● **What is expected**: In the material, starting at the line containing "Task: Open page 2 of the grid" and ending at the line containing "Action: click(x=211, y=177)", substitute "table" for "grid" and write those lines out again with nothing else changed. Leave the pictures out of your answer.

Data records
╔══

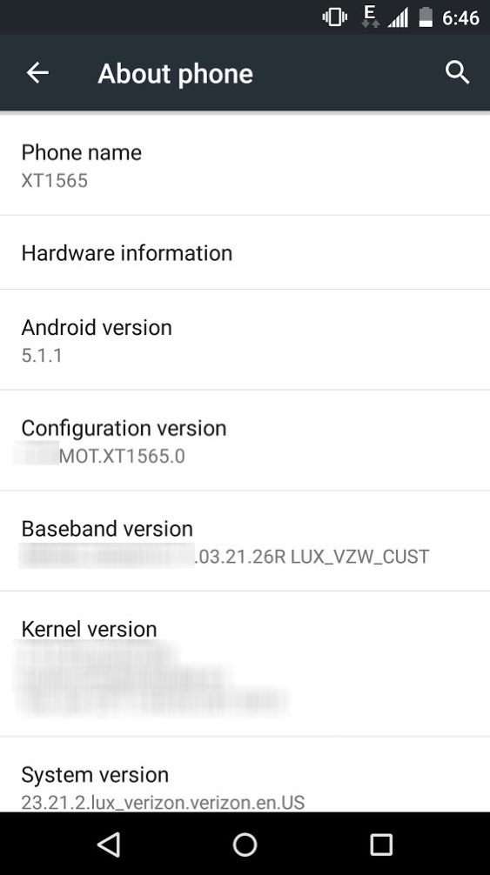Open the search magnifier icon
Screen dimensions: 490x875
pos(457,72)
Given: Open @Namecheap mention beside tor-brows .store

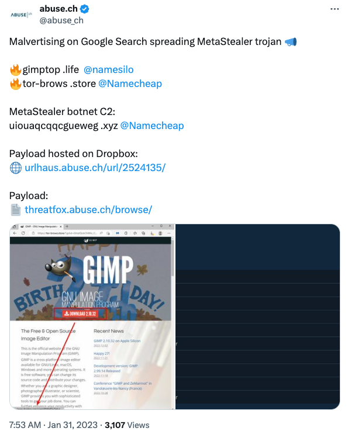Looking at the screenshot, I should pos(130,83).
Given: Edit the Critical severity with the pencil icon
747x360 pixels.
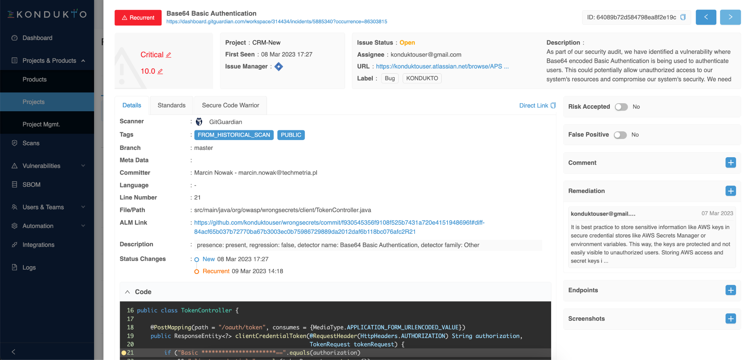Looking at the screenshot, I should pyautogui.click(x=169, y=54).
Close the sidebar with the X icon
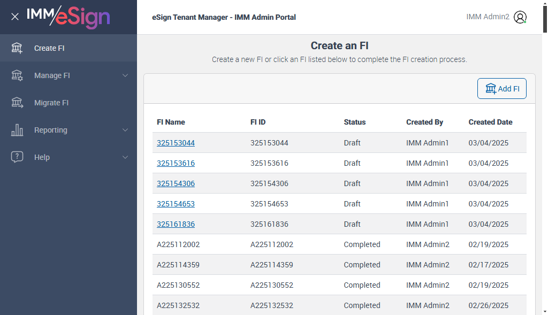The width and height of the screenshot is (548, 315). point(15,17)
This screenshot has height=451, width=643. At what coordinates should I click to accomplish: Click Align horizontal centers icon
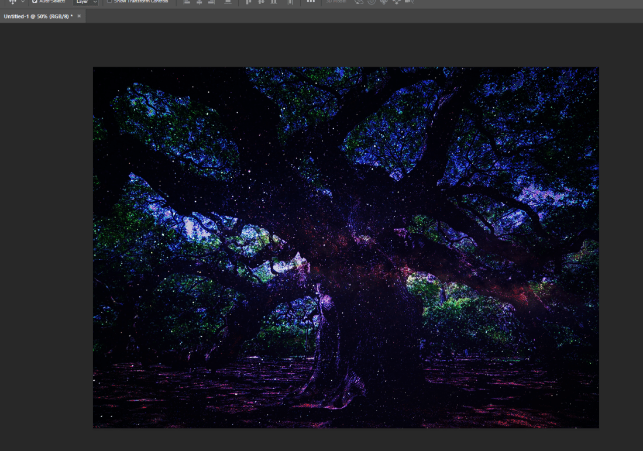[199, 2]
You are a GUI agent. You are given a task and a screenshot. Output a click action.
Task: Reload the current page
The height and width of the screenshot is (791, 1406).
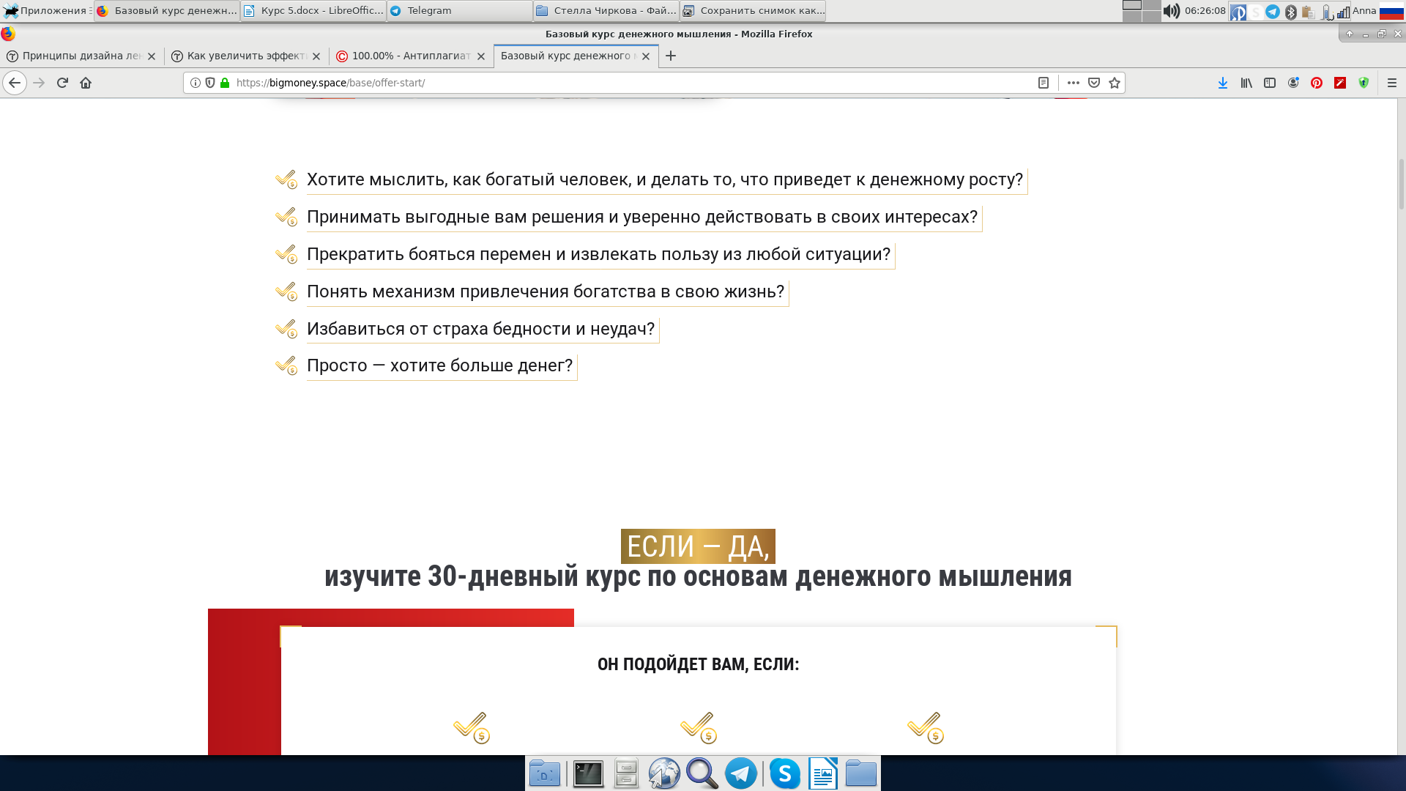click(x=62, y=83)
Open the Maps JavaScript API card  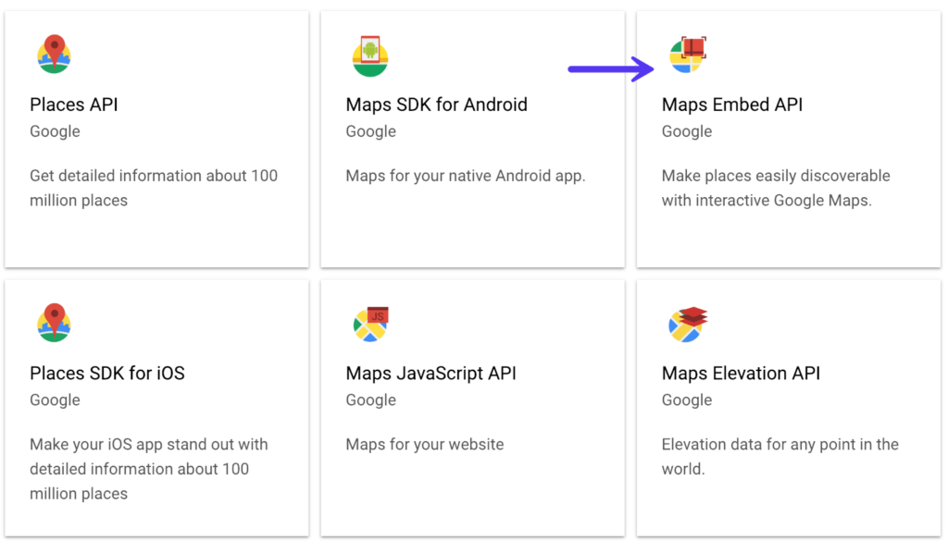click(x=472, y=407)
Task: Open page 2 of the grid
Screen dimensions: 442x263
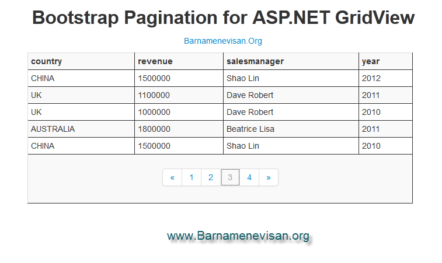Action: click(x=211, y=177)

╚══
╔══

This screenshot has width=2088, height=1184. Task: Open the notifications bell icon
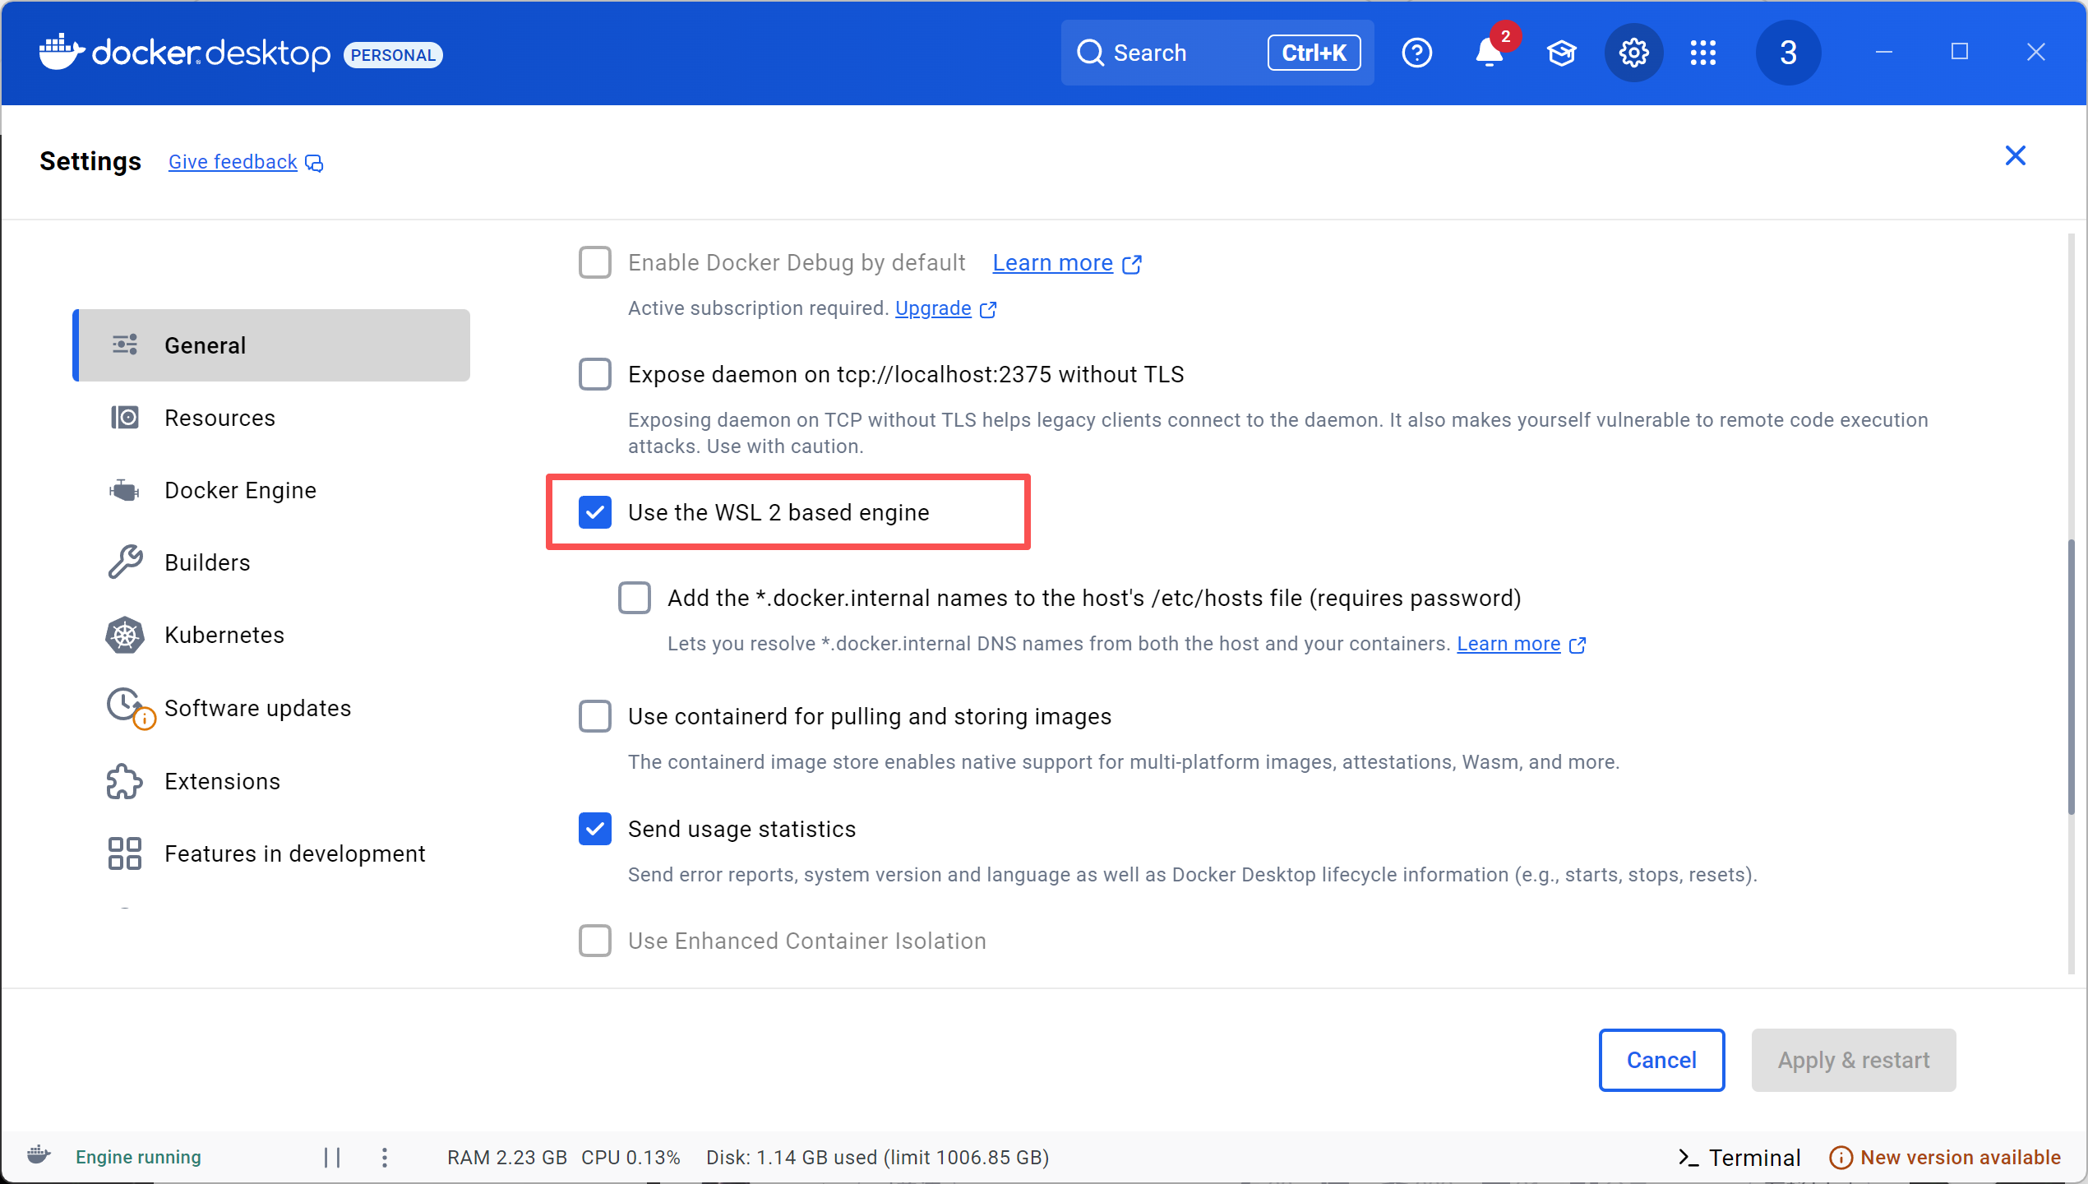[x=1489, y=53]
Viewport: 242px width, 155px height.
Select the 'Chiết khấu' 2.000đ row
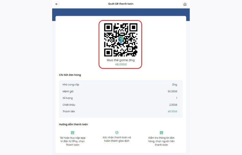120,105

╚══

● **Result of this task**:
Task: Open page 2 of the table
Screen dimensions: 442x263
Action: click(x=211, y=177)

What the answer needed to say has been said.